#### WHAT THE TASK ASKS:
Duplicate every line of the records below verbatim.

Data listing
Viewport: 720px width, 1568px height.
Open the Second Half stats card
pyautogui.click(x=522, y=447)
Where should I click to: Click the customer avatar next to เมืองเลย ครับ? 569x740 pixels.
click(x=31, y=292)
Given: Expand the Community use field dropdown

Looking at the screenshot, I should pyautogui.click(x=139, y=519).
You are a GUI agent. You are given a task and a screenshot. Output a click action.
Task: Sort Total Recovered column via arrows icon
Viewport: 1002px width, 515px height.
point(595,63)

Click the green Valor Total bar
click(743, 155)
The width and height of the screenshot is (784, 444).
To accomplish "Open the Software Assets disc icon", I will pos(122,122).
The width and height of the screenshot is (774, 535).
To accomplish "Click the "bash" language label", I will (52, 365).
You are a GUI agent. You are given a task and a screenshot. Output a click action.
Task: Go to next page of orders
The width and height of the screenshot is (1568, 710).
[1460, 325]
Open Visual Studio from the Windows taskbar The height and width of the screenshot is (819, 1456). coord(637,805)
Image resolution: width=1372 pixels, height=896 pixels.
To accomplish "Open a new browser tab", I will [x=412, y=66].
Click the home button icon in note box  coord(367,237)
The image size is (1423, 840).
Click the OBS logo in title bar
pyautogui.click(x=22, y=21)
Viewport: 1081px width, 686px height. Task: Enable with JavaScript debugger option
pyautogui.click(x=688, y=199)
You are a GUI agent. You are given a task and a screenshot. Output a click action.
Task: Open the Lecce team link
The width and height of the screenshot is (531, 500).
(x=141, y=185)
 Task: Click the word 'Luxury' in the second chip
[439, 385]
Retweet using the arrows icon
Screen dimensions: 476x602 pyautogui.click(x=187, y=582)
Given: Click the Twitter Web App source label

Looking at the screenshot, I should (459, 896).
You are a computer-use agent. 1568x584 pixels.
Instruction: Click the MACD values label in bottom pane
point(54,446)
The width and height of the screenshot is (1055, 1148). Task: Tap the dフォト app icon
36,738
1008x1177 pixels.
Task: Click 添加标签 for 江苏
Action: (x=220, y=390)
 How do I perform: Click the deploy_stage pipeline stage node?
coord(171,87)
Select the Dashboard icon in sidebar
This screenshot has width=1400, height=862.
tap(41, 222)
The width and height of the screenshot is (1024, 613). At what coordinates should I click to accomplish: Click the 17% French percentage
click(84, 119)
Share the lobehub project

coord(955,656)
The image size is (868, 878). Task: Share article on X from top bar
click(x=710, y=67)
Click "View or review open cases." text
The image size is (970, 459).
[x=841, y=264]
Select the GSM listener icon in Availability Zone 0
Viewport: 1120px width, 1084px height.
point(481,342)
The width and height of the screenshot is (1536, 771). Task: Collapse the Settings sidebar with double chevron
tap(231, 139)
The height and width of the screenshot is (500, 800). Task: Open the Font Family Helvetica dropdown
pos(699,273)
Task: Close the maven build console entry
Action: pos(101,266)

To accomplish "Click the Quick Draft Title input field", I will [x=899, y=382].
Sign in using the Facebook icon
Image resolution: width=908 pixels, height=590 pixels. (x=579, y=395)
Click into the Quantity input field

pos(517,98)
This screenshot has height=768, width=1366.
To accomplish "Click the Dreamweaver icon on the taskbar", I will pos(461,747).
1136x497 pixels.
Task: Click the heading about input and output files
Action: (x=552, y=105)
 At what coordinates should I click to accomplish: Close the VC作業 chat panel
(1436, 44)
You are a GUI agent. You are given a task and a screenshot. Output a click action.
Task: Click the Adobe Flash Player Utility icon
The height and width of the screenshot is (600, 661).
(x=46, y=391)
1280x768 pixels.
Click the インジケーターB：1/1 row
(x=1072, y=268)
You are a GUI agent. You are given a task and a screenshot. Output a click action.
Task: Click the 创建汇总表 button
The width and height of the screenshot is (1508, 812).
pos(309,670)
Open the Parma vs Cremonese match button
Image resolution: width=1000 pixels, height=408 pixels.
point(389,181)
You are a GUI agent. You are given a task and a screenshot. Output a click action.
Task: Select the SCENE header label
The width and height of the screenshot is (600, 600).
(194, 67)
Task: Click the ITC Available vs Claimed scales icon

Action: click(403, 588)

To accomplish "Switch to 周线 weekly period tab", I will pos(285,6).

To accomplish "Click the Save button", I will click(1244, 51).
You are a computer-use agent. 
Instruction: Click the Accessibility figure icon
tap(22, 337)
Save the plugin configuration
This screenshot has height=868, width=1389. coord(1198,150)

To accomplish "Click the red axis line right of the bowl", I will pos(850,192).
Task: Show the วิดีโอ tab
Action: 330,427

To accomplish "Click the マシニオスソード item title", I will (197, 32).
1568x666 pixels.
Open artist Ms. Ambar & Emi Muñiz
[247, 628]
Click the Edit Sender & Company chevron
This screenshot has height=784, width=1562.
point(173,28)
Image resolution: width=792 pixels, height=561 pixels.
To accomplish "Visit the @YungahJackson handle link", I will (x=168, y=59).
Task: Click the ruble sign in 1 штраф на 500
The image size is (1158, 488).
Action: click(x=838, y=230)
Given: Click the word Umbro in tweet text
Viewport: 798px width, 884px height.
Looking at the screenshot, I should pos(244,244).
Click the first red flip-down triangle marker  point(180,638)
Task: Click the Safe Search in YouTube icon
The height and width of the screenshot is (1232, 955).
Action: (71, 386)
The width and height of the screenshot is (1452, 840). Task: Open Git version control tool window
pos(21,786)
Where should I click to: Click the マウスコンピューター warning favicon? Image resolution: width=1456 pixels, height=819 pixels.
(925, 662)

#### THE OUTPUT:
Viewport: 720px width, 1568px height.
Open the Second Half stats card
pyautogui.click(x=522, y=447)
Where should I click to: Click the customer avatar next to เมืองเลย ครับ? 569x740 pixels.
click(x=31, y=292)
Given: Expand the Community use field dropdown

Looking at the screenshot, I should pyautogui.click(x=139, y=519).
You are a GUI agent. You are given a task and a screenshot. Output a click action.
Task: Sort Total Recovered column via arrows icon
Viewport: 1002px width, 515px height.
point(595,63)

Click the green Valor Total bar
click(743, 155)
The width and height of the screenshot is (784, 444).
To accomplish "Open the Software Assets disc icon", I will pos(122,122).
The width and height of the screenshot is (774, 535).
To accomplish "Click the "bash" language label", I will (52, 365).
You are a GUI agent. You are given a task and a screenshot. Output a click action.
Task: Go to next page of orders
The width and height of the screenshot is (1568, 710).
[1460, 325]
Open Visual Studio from the Windows taskbar The height and width of the screenshot is (819, 1456). coord(637,805)
Image resolution: width=1372 pixels, height=896 pixels.
To accomplish "Open a new browser tab", I will [x=412, y=66].
Click the home button icon in note box  coord(367,237)
The image size is (1423, 840).
Click the OBS logo in title bar
pyautogui.click(x=22, y=21)
Viewport: 1081px width, 686px height. Task: Enable with JavaScript debugger option
pyautogui.click(x=688, y=199)
You are a GUI agent. You are given a task and a screenshot. Output a click action.
Task: Open the Lecce team link
The width and height of the screenshot is (531, 500).
(x=141, y=185)
 Task: Click the word 'Luxury' in the second chip
[439, 385]
Retweet using the arrows icon
Screen dimensions: 476x602 pyautogui.click(x=187, y=582)
Given: Click the Twitter Web App source label

Looking at the screenshot, I should (459, 896).
You are a computer-use agent. 1568x584 pixels.
Instruction: Click the MACD values label in bottom pane
point(54,446)
The width and height of the screenshot is (1055, 1148). Task: Tap the dフォト app icon
36,738
1008x1177 pixels.
Task: Click 添加标签 for 江苏
Action: (x=220, y=390)
 How do I perform: Click the deploy_stage pipeline stage node?
coord(171,87)
Select the Dashboard icon in sidebar
This screenshot has width=1400, height=862.
tap(41, 222)
The width and height of the screenshot is (1024, 613). At what coordinates should I click to accomplish: Click the 17% French percentage
click(84, 119)
Share the lobehub project

coord(955,656)
The image size is (868, 878). Task: Share article on X from top bar
click(x=710, y=67)
Click "View or review open cases." text
The image size is (970, 459).
[x=841, y=264]
Select the GSM listener icon in Availability Zone 0
Viewport: 1120px width, 1084px height.
point(481,342)
The width and height of the screenshot is (1536, 771). Task: Collapse the Settings sidebar with double chevron
tap(231, 139)
The height and width of the screenshot is (500, 800). Task: Open the Font Family Helvetica dropdown
pos(699,273)
Task: Close the maven build console entry
Action: pos(101,266)

To accomplish "Click the Quick Draft Title input field", I will [x=899, y=382].
Sign in using the Facebook icon
Image resolution: width=908 pixels, height=590 pixels. (x=579, y=395)
Click into the Quantity input field

pos(517,98)
This screenshot has height=768, width=1366.
To accomplish "Click the Dreamweaver icon on the taskbar", I will pos(461,747).
1136x497 pixels.
Task: Click the heading about input and output files
Action: (x=552, y=105)
 At what coordinates should I click to accomplish: Close the VC作業 chat panel
(1436, 44)
You are a GUI agent. You are given a task and a screenshot. Output a click action.
Task: Click the Adobe Flash Player Utility icon
The height and width of the screenshot is (600, 661).
(x=46, y=391)
1280x768 pixels.
Click the インジケーターB：1/1 row
(x=1072, y=268)
You are a GUI agent. You are given a task and a screenshot. Output a click action.
Task: Click the 创建汇总表 button
The width and height of the screenshot is (1508, 812).
pos(309,670)
Open the Parma vs Cremonese match button
Image resolution: width=1000 pixels, height=408 pixels.
point(389,181)
You are a GUI agent. You are given a task and a screenshot. Output a click action.
Task: Select the SCENE header label
The width and height of the screenshot is (600, 600).
(194, 67)
Task: Click the ITC Available vs Claimed scales icon

Action: click(403, 588)

To accomplish "Switch to 周线 weekly period tab", I will pos(285,6).

To accomplish "Click the Save button", I will click(1244, 51).
You are a computer-use agent. 
Instruction: Click the Accessibility figure icon
tap(22, 337)
Save the plugin configuration
This screenshot has height=868, width=1389. coord(1198,150)

To accomplish "Click the red axis line right of the bowl", I will pos(850,192).
Task: Show the วิดีโอ tab
Action: 330,427

To accomplish "Click the マシニオスソード item title", I will (197, 32).
1568x666 pixels.
Open artist Ms. Ambar & Emi Muñiz
[247, 628]
Click the Edit Sender & Company chevron
This screenshot has height=784, width=1562.
point(173,28)
Image resolution: width=792 pixels, height=561 pixels.
To accomplish "Visit the @YungahJackson handle link", I will (x=168, y=59).
Task: Click the ruble sign in 1 штраф на 500
The image size is (1158, 488).
Action: click(x=838, y=230)
Given: Click the word Umbro in tweet text
Viewport: 798px width, 884px height.
Looking at the screenshot, I should pos(244,244).
Click the first red flip-down triangle marker  point(180,638)
Task: Click the Safe Search in YouTube icon
The height and width of the screenshot is (1232, 955).
Action: (71, 386)
The width and height of the screenshot is (1452, 840). Task: Open Git version control tool window
pos(21,786)
Where should I click to: Click the マウスコンピューター warning favicon? Image resolution: width=1456 pixels, height=819 pixels.
(925, 662)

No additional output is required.